» **Exercise instructions**
All lines from the one including "Pauline (410, 987)" to the bottom of the entries below should be repeated exactly, both ends kept.
* * *
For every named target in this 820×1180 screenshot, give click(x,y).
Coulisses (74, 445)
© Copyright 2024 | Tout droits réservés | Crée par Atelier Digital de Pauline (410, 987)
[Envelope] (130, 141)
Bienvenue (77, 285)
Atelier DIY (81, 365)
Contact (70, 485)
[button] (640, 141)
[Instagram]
* * *
» **Exercise answer**
© Copyright 2024 | Tout droits réservés | Crée par Atelier Digital de Pauline (410, 987)
[Envelope] (130, 141)
Bienvenue (77, 285)
Atelier DIY (81, 365)
Contact (70, 485)
[button] (640, 141)
[Instagram]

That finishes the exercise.